Not at all. Savile -- now Sir Jimmy -- wore his eye-catching clobber on Top of the Pops back in the Seventies.
Visually striking and an icon she may be, but you certainly couldn't accuse Lady Gaga of originality. Her music is a meltdown of Madonna, vacuous dance pop and those she grew up influenced by (notably Britney Spears and New Kids on the Block for whom she has written).
And her visual style is ripped from the pages of Vogue and Taschen books, the art of Salvador Dali and the Bauhaus, and a litany of pop figures such as Bowie, Alice Cooper, Marilyn Manson, Missing Persons and Queen. And burlesque.
But has anyone in pop ever dressed so outrageously?

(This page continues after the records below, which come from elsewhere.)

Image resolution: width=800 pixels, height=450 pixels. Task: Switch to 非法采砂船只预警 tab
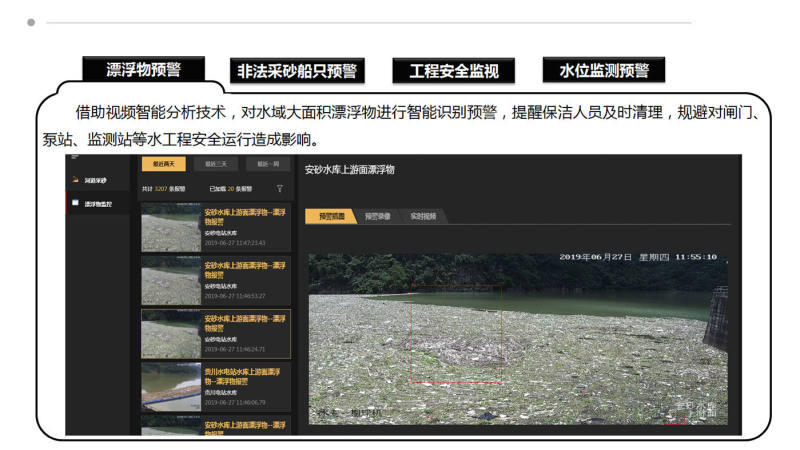(x=296, y=72)
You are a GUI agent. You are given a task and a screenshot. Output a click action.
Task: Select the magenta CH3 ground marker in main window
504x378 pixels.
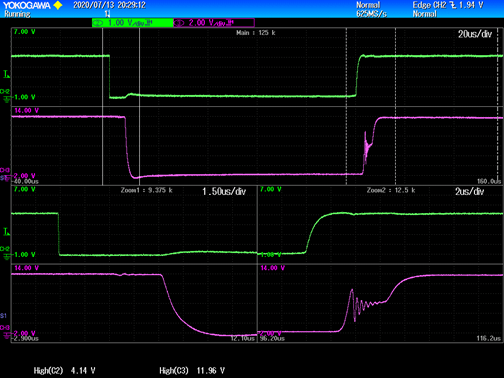click(x=5, y=174)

Hmmm. Let's think .....................
In this somewhat facile but passingly interesting doco-cum-hagiography we are breathlessly told in the first mangled pronouncement that "she has sold millions of records, performed to myriads of people . . ."
She is "the Queen of the downloads" and is the first artist to have had one billion on-line views.

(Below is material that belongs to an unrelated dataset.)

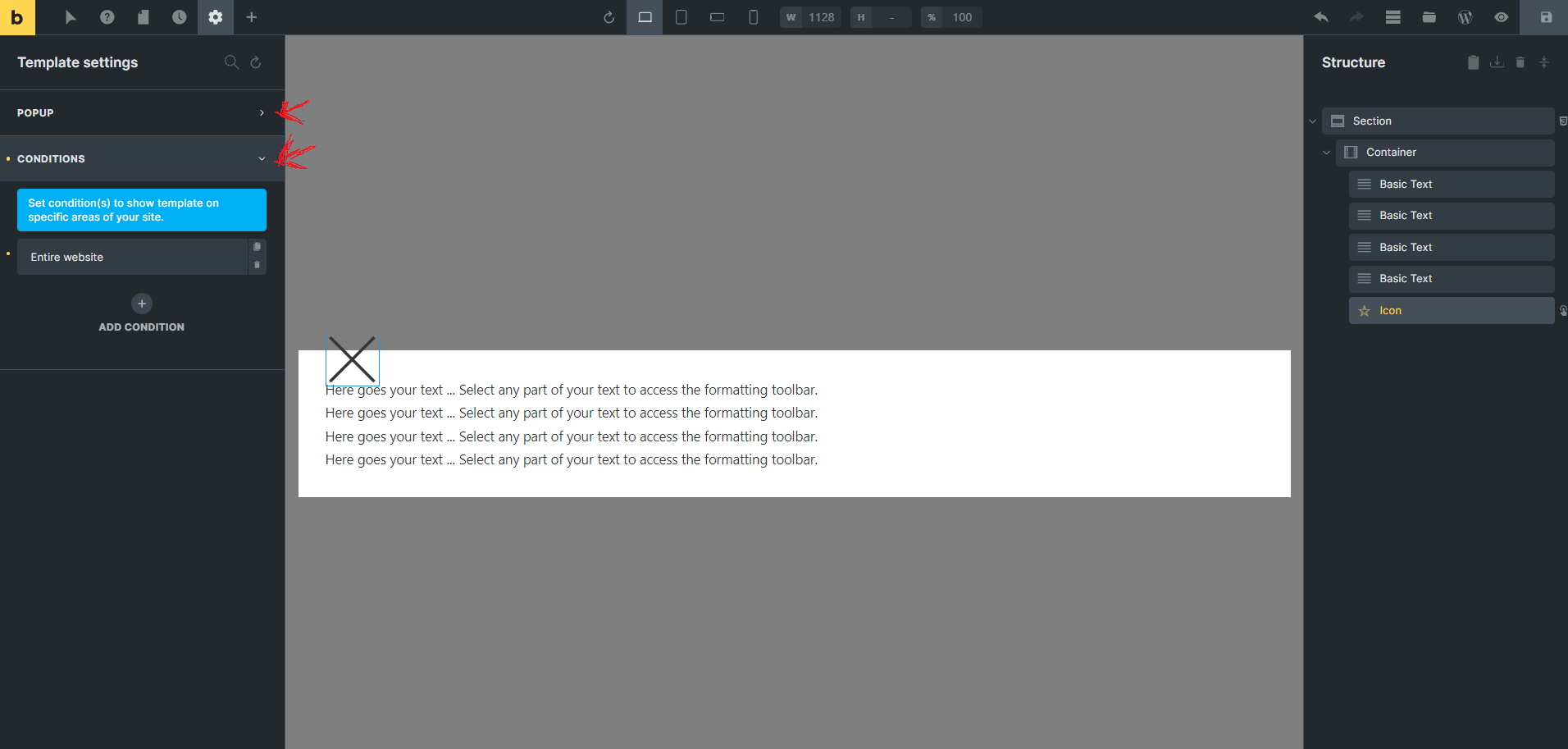
Task: Expand the POPUP settings group
Action: coord(142,113)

What is also interesting however is what one commentator says -- and there are a few but none are identified until the credits, although Michael Bolton and Ozzy Osbourne are recognisable. The English pundit says at separate times that Lady Gaga "is not the greatest pianist", "is not the greatest vocalist" and "is not the most conventionally attractive" performer out there.
So how did this modest talent and child of a wealthy family (who went to the same Catholic school as Paris Hilton), overcome these obstacles to become one of the most recognised people on the planet, if far from the most talented in pop.
Simple. Ambition of Madonna-like dimensions and hard work.
Say what you wll about her music -- and is Alejandro the most inane song in the past decade? -- but you cannot deny she lives her role fully and performs about three times as often as most artists you can name.
She also places herself in the public debate cleverly. She supports "controversial causes" like Aids awareness and gay rights (which are hardly controversial at all, controversy would be not supporting those issues) and cleverly says little of any consequence other than to flatter her fans. (They possess "a certain quality" she offers here while saying she wants to protect them).
This is the Michael Jackson school of social conscience: paint broad-brush widescreen messages.
As she admits, although others say this for her in this hour-long lightweight overview, image has been everything in her success.
"My goal has never been to be famous," she says, "the goal was always to be a star."
Mission acomplished.
As with the similarly conceived doco on Justin Bieber, this relies on short snaps of footage which get multiple repeats, very little actual music (let alone any analysis of it) and some talking heads who tell us what Lady Gaga was thinking when she made this or that career move.
Her music may lack emotional depth and resonance . . . but she is a pop artist and those things were never the goal either.
Lady Gaga is a performance artist and no one would envy her that role. It is a 24 hour a day job (no, she never slouches around in jeans and t-shirt at home she says, and you believe her) and it must take hours in make-up.
As with Madonna, she recognised very early that courting "controversy" -- is she a hermaphrodite? -- is the way to get the headlines and keep your name out there.
And as you can see from the crew of photographers who follow her around, she appeals not just to her fans ("little monsters") but to the middle-aged male snappers working for the tabloids.
She is good copy . . . and if you analyze who she has borrowed from (and this DVD doesn't) she is also a good copyist. So good she became an original.
That is her true talent, maybe even her genius.